私たちは大規模なコネクトを使える人間が少ない。研究ではコネクトの発動に必要なエネルギーの貯蓄が、私たちの身体では難しいという論が有力であるとされている。
……機械を操りミラスラと戦うバーテス、剣や弓など原始的な武器を使うミラスラ。緻密な策を弄し不利を有利に持っていくバーテス、軍務長の指示に忠実ではあるがさらなる戦果を求めることの多いミラスラ。
敵とはいえ話せば分かり合える者もいた。ただその敵もつい先日上層部によって殺されてしまったが。
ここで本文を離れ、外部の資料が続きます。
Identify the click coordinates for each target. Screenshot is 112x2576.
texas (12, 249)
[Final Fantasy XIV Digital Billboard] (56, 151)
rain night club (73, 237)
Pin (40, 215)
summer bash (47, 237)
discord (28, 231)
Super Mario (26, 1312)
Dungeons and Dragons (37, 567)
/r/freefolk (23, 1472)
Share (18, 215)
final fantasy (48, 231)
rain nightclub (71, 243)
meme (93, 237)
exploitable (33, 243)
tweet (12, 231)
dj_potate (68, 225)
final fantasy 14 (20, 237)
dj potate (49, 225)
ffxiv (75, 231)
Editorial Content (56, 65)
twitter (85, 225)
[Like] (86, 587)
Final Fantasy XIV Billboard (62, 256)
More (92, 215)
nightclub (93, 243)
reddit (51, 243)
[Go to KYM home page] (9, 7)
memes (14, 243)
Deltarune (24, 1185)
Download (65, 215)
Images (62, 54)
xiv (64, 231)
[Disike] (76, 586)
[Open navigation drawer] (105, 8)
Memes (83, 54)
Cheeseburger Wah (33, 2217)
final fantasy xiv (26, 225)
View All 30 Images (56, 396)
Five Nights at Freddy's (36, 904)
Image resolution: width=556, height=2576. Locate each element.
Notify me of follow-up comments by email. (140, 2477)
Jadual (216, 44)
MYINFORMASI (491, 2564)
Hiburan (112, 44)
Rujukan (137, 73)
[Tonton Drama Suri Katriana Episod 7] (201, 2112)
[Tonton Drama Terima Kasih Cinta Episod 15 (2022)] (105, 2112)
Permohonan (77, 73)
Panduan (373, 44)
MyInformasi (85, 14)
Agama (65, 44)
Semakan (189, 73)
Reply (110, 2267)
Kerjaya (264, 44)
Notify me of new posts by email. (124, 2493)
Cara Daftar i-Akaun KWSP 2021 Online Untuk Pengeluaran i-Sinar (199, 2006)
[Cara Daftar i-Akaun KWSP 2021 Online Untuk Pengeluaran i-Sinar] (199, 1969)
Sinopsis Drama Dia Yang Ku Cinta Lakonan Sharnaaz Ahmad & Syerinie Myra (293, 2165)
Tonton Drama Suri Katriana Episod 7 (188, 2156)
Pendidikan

殺さなければ殺される。今を、これからを生きるために技術を発展させ敵を殺す。
それがこの世界の絶対の共通認識。長く続いてきた戦争によって得た1つの真実。魔物は浄炎で葬る。ノームは殺してはならない。それと同等なものなのだ。だからこそ私は……
「ミアーナ!」
「っ!?」
「どうしたの?そんな気難しい顔しちゃって、今朝食べたボーアのハム美味しかったけど口には合わなかった感じ?」
「え?あぁ、ただの考え事。ハムは美味しかったよ。明日も美味しいもの期待してる」
「おお!任しといて!!」
「そうだ、食糧の備蓄に偏り…特に魚が足りなくなってきたから軍務長に食料調達の許可を貰ってきてくれない?」
「ここ最近芋と野菜ばっかで魚料理全然だったからね〜。ついでに狩りの許可も貰っちゃう?」
「漁と狩り両方出来るほど人がいれば良かったんだけどなぁ…………」
「でも備蓄する量増えるからやっぱり警戒とかもあるし今の104人が丁度いいよ」
「そうだね……とりあえず同時に漁と狩りはできないけど1日空けての申請でいけるはずだからラル、お願いしていい?」
「任された!!」
「任したよ、じゃあ仕事に戻るから」
「了解〜!あっそういえば、剛拳ライって実際に見てどうだった?やっぱ怖い顔してた?」
「あ〜……威圧感はあったけど優しそうな顔してた。予想してたより若くてこんなに若いのに戦場に多く出されてるのかぁ…、って少し同情もしちゃったけどね」
「そっかぁ……早くバーテスを落としてそういった子を助けてあげないとね」
「うん……そうだね」
「あっ、でも敵として会ったなら殺さなきゃ駄目だよ!!じゃなきゃこっちが殺されちゃうからね!!」
…………300年ほど前から、私たちは殺し合いをしてきた。200年前から魔物が現れ倒すと土地を汚染していった。魔物が現れた時だけは休戦して共闘する。そんな関係が続き、信頼関係が築かれ休戦状態になりもした。ただ今の状態から見てわかる通り何かが原因でまた争い始めたけど。止まれないことは明白、だから敵国を倒しこの戦争を終わらせることが唯一の方法だと信じて。
…………本当にそうなのだろうか。昔駄目だったからと言って、今やってみればあっさり解決したりすることもある。でも誰もしようとしない。何故なんだろう……
考えてみたが、纏まらなかったため仕事に専念することにした。